> [Excerpt provided]
The AI Agent Writes Code
Why test-first is structural, not just good practice. The shallow assertion problem and how to detect it. Three commands, three fresh sessions, one machine per spec.
~12 minute read
Why Test-First Matters More with AI Agents
Test-driven development is a well-known practice. But with AI agents, it is not just good practice. It is a structural necessity.
When a human writes code and then writes tests, the human has an independent mental model of what the code should do. The tests verify the code against that mental model. When an AI agent writes code and then writes tests, it has no independent mental model. It derives the tests from the code it just wrote. The tests verify that the code does what the code does: a tautology.
By writing tests first, in a separate session, from a spec that was written before any code existed, the tests represent the intended behavior. The implementation must satisfy the tests, not the other way around.
The Shallow Assertion Problem
Even with test-first development, AI agents tend to generate shallow assertions. A shallow assertion passes regardless of whether the code is correct.
// SHALLOW: Passes even if createIssue returns garbage
it('creates an issue', async () => {
const result = await createIssue(db, { title: 'Bug fix' });
expect(result).toBeDefined(); // Any non-null passes
expect(result.id).toBeTruthy(); // Any truthy passes
});
// DEEP: Fails if createIssue returns wrong data
it('inserts issue with correct fields and workspace isolation', async () => {
expect.assertions(5);
const result = await createIssue(db, {
title: 'Bug fix',
teamId: team.id,
priority: 2,
});
expect(result.title).toBe('Bug fix');
expect(result.teamId).toBe(team.id);
expect(result.priority).toBe(2);
expect(result.workspaceId).toBe(workspace.id);
// Verify DB state independently (not just return value)

> [Data section]
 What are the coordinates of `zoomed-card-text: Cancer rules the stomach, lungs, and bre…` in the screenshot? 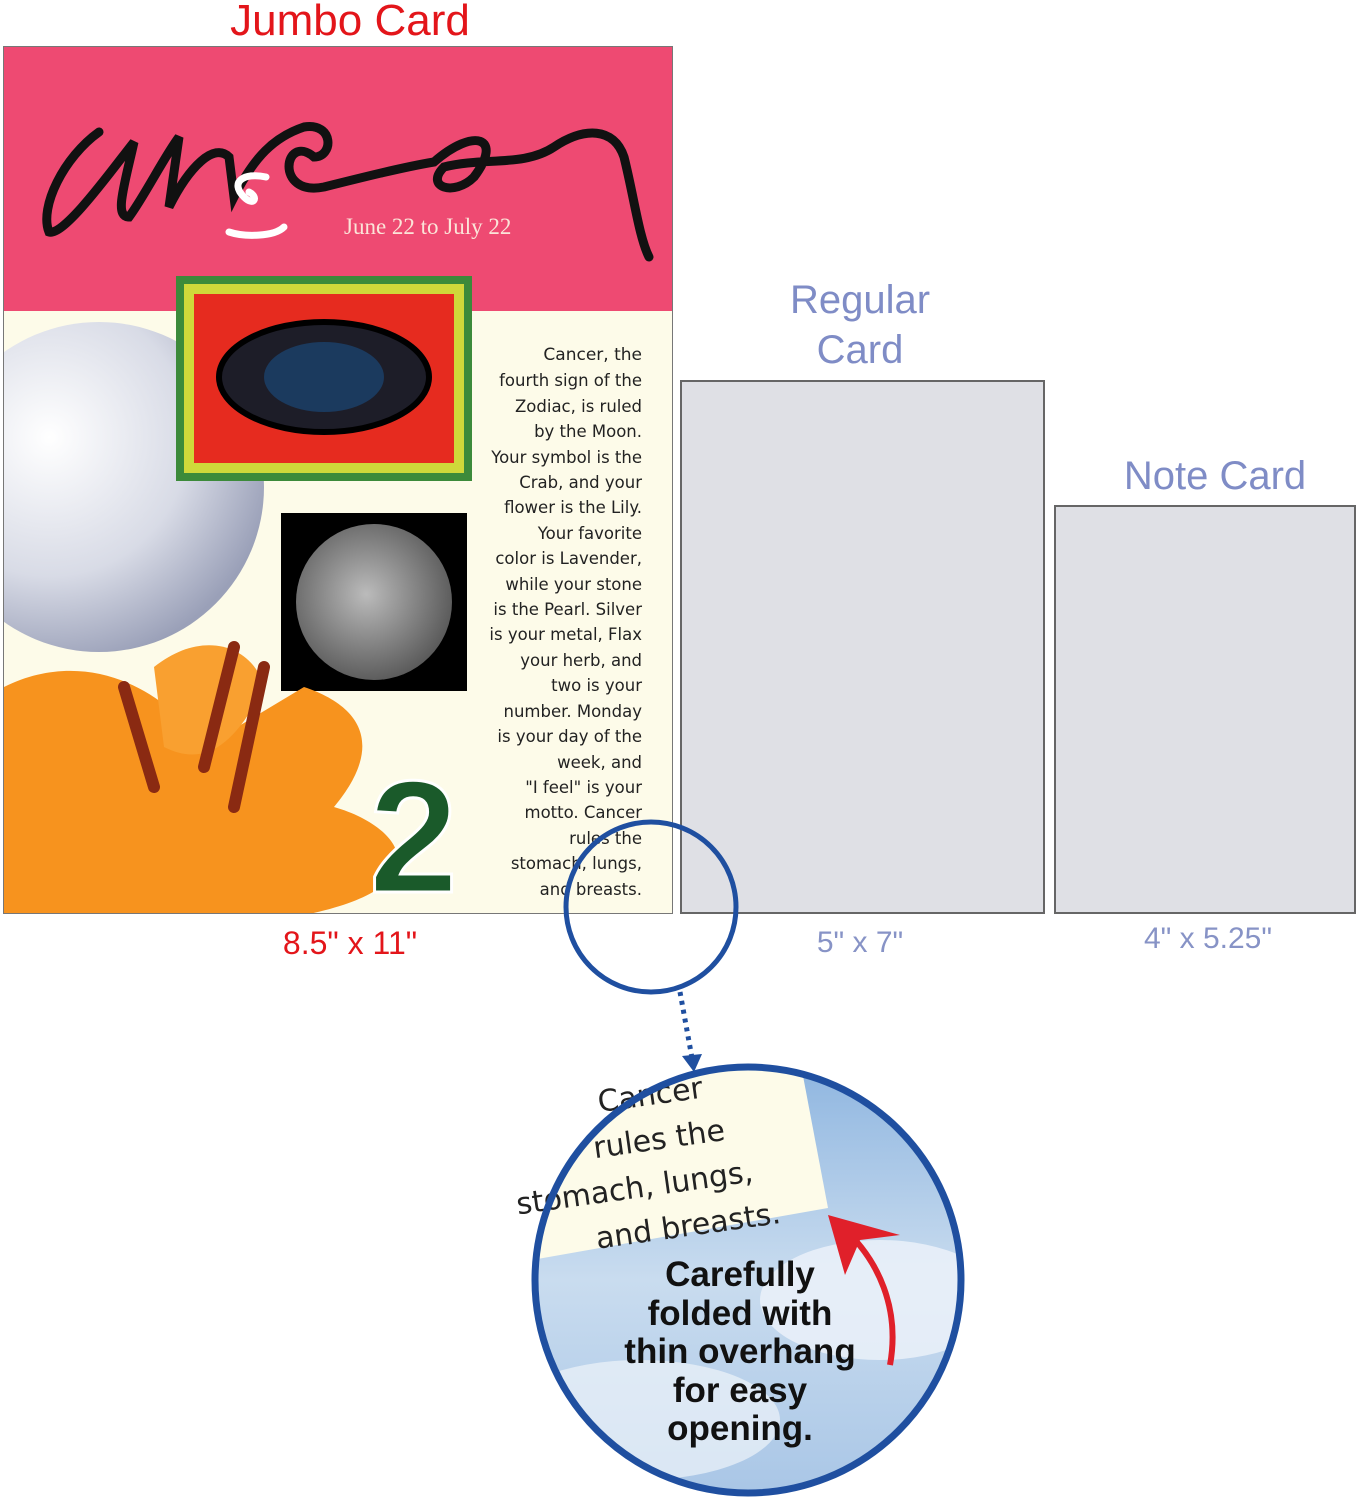 It's located at (642, 1164).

> [What you should do] According to the text on test-first development with AI agents, what does a shallow assertion do?

> [Worked solution] A shallow assertion passes regardless of whether the code is correct.